Lack of access to these expensive drugs means that the rest of the world still lags behind the United States, but even in the countries where AIDS was most endemic, infection rates have fallen. Worldwide, AIDS deaths peaked in 2005, at 2.3 millon a year, but are now down to 1.7 million a year and falling. President George W. Bush deserves much of the credit, having started a massive anti-HIV initiative called PEPFAR, the President's Emergency Plan For AIDS Relief, which started distributing HIV medications in 2003. The Mississippi baby isn't event he first to be "cured:" Timothy Ray Brown, a German patient who got HIV in 1995, got there first, with a bone-marrow-transplant treatment that would be impossible to replicate on a large scale but nonetheless provides a possible path toward future treatment. Two more men are undergoing the same treatment with hopeful results.
But all this great news doesn't mask an underlying reality: HIV has not gone anywhere, and it still alters the lives of the marginalized, the impoverished, and the abandoned. It's not a surprise that the miracle baby comes from rural Mississippi. As this map demonstrates, the worst HIV transmission rates are heavily concentrated in the South.
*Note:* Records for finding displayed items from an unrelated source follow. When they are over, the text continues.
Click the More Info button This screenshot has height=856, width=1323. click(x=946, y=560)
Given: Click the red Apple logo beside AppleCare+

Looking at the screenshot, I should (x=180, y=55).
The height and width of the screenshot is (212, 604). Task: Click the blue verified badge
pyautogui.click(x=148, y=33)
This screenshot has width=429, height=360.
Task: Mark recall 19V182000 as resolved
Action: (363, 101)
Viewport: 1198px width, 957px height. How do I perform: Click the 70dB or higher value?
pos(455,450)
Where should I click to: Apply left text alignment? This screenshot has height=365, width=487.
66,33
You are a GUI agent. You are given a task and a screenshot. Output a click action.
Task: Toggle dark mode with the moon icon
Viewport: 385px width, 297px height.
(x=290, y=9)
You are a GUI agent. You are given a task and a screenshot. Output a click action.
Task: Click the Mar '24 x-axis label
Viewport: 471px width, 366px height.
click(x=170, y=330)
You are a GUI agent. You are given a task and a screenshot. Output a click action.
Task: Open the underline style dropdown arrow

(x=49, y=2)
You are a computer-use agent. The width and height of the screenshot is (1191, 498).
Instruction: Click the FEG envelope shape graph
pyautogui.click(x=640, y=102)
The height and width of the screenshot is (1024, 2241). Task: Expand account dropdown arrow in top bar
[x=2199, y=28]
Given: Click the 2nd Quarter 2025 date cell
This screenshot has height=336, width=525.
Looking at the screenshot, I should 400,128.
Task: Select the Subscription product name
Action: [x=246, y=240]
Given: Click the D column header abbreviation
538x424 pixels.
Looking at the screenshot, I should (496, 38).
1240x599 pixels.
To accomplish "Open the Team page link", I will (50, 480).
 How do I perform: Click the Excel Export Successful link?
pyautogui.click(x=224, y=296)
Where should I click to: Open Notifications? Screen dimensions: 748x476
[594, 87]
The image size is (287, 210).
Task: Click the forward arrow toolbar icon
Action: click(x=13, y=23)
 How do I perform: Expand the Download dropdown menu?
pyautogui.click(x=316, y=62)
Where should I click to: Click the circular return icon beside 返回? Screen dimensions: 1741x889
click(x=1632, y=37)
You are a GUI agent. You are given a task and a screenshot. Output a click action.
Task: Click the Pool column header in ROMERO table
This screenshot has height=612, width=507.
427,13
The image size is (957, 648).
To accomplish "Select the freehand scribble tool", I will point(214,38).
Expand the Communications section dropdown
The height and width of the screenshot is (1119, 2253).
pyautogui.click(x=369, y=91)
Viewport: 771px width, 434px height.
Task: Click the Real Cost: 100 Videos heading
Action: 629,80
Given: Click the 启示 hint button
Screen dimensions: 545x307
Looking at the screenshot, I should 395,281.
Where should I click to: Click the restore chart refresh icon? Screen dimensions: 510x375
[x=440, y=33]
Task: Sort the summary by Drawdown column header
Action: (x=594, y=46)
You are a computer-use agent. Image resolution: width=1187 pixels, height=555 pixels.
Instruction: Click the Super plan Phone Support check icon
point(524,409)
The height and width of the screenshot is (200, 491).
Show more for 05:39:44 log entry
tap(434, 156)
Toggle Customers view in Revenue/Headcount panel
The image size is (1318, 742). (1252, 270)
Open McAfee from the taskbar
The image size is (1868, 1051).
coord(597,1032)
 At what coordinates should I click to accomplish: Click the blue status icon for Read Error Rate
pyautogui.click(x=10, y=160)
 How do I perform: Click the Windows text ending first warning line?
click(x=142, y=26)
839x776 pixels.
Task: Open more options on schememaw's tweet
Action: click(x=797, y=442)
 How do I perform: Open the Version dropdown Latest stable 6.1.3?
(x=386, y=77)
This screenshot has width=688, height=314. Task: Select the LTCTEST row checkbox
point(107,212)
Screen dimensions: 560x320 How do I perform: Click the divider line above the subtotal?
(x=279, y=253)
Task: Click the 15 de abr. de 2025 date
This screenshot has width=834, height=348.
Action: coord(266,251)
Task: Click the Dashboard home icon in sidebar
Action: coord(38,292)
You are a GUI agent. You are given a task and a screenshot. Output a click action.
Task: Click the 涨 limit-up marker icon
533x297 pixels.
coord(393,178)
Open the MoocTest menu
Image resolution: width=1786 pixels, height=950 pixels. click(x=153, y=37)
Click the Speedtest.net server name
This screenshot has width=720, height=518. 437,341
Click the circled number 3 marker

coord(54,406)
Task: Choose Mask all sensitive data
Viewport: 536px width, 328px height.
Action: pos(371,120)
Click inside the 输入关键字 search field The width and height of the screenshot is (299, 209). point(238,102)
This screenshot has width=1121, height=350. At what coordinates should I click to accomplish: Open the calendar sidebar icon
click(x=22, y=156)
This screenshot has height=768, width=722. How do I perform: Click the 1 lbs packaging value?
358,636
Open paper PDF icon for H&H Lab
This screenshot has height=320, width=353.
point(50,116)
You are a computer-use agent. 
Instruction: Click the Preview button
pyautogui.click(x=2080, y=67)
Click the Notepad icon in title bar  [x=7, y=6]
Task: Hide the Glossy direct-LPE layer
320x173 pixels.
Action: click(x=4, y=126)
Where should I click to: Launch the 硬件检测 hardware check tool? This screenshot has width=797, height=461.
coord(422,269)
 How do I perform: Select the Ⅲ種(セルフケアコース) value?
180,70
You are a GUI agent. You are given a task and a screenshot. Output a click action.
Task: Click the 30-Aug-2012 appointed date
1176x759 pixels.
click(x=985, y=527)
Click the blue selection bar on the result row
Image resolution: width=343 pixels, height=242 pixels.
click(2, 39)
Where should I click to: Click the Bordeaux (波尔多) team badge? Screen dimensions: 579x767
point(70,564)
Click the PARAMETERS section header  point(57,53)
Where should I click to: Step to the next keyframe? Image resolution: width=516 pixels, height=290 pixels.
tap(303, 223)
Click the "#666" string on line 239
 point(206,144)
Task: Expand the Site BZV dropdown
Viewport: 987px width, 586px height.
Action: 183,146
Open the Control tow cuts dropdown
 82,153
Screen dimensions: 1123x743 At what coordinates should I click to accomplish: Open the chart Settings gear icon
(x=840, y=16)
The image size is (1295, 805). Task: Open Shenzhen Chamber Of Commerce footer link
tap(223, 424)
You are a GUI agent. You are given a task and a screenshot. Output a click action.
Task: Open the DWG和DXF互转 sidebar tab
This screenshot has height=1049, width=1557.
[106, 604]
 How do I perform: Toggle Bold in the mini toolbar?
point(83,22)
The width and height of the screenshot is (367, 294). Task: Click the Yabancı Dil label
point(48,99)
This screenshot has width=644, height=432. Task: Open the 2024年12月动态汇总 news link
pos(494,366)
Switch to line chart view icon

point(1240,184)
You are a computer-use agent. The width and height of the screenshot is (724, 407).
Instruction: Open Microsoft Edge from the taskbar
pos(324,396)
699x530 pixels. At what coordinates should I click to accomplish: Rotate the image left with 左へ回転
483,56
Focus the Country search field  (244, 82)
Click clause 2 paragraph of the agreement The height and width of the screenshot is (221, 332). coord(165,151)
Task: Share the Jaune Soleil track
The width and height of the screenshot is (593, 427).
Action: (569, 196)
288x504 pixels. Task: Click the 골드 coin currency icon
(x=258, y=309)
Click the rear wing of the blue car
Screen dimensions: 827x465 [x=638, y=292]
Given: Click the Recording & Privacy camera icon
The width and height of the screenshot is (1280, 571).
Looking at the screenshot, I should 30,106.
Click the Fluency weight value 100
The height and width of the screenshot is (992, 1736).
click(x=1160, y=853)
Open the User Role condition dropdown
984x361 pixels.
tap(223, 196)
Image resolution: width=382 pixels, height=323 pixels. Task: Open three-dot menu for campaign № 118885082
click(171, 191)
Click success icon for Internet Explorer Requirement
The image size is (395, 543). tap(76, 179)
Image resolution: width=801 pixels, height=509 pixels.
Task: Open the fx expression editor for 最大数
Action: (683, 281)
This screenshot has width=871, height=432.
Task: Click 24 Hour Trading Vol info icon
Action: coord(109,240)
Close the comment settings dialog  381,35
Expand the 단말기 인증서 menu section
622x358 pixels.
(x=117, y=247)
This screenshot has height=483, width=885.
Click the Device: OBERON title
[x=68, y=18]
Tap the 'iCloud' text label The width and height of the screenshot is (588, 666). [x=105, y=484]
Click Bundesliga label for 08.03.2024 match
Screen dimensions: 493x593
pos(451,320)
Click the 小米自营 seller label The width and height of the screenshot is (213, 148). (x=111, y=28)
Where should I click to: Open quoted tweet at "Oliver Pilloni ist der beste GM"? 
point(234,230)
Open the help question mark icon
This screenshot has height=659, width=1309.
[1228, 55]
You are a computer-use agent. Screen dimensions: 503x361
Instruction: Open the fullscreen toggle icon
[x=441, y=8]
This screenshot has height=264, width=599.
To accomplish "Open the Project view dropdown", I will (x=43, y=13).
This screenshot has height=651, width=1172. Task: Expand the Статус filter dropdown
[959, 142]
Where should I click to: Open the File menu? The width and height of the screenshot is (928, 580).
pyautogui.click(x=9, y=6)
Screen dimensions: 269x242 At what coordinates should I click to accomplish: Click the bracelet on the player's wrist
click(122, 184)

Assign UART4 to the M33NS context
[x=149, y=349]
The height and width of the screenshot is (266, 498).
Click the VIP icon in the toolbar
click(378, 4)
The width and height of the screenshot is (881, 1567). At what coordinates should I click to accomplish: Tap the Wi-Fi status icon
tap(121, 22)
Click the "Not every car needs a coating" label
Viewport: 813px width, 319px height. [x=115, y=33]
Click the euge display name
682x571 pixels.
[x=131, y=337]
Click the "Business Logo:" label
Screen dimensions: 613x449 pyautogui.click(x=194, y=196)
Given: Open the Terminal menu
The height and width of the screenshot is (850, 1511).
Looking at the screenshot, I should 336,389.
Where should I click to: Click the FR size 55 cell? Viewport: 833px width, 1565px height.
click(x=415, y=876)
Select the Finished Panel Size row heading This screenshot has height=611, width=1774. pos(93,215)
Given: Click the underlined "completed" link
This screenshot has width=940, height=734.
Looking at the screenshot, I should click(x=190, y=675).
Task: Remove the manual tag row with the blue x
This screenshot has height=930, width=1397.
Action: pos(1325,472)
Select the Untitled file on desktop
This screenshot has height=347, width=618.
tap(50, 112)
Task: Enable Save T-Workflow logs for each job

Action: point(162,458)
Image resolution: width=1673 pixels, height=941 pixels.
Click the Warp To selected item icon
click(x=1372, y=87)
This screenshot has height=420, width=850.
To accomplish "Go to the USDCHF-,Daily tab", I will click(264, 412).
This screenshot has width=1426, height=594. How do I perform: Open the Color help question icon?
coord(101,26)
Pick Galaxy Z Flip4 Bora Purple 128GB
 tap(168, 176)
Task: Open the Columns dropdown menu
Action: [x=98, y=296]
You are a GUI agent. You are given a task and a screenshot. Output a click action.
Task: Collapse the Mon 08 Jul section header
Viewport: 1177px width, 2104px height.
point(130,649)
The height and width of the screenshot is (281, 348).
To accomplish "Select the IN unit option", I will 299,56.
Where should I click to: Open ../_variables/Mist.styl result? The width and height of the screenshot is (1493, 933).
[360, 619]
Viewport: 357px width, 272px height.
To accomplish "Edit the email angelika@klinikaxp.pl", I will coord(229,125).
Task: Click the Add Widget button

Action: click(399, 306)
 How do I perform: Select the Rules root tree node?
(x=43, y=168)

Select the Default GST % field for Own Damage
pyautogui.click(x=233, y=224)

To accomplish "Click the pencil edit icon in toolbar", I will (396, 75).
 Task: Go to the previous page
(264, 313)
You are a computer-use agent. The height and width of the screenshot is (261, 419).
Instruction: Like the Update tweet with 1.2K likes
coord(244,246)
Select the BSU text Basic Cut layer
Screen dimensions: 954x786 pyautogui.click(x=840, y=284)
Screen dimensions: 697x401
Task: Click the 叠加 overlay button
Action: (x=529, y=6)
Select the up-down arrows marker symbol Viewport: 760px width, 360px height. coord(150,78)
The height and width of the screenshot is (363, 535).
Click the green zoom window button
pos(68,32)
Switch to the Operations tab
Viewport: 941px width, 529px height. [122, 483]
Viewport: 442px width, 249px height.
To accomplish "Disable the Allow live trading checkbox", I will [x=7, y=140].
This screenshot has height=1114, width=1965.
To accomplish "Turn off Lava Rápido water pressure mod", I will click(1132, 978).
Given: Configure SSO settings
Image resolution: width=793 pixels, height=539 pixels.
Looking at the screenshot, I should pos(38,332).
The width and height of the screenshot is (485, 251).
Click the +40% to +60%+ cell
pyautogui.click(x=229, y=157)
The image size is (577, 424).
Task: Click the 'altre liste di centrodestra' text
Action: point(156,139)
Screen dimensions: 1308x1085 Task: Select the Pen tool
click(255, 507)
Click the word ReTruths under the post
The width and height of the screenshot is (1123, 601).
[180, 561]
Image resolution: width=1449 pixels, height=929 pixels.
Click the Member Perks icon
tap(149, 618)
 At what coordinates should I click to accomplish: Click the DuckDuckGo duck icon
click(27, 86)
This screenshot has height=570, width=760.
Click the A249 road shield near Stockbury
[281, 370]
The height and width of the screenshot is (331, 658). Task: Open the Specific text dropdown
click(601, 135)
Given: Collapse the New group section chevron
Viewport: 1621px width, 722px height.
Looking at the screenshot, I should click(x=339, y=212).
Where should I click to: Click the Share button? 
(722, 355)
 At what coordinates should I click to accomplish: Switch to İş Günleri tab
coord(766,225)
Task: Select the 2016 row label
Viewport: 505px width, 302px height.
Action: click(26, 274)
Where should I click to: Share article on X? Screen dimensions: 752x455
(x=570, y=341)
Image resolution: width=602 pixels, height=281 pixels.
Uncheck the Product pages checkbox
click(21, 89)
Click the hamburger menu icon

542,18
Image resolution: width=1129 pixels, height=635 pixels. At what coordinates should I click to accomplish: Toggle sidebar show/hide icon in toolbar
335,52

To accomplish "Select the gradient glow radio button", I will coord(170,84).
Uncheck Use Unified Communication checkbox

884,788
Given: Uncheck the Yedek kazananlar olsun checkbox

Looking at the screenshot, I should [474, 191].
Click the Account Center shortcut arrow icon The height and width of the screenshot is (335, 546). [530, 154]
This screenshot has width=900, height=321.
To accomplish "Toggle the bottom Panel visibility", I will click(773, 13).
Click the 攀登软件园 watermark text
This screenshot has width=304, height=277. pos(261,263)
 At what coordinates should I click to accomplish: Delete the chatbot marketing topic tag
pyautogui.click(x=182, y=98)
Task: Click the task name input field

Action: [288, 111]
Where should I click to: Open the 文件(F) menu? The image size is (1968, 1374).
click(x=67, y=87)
The reasons for this are complex but not obscure: Poor sex education plus anti-sex hysteria leads to a culture where condoms aren't used as much as they should be. Poverty and lack of access to decent health care means that less-healthy patients have trouble fighting off infection after an initial exposure. Infections are most common among populations that are marginalized, especially in the South. Statistics from the Centers for Disease Control show that men who have sex with men are only about 4 percent of the population, but are the largest group of new HIV cases-78 percent, for a total of 29,800 new cases in 2010. Even though black people are only 12 percent of the overall U.S. population, they make up 44 percent of the people living with HIV, and that percentage is likely climbing. A black man in the United States has a 1 in 16 chance of being infected with HIV during his lifetime.
We don't know much about the baby in Mississippi. We don't know her race, her family's income level, or much about her mother. But we do know that her mother didn't get prenatal health care and that she disappeared after bringing her baby in for regular check-ups after 18 months. We also know that, for many of her fellow residents of Mississippi, not getting necessary health care is a result of poverty. While HIV-positive people with access to health care are getting drugs to extend their lives, others do not know they have the virus, do not get access to treatment, and can be spreading it to partners and children.
The AIDS activists who pushed for more and better HIV medications also demanded an end to the social and economic disparities that give the virus a chance to spread. They knew that it would take more than drugs to end HIV. They knew truly ending AIDS meant health care must be a right for every person, improve sex education must be improved, and above all, the country needed to stop shoving some Americans to the margins, a place where HIV thrives. While everyone marvels at the miracle of a baby cured, it's important to remember that it's only because of our country's failures that we still have infants with HIV to begin with.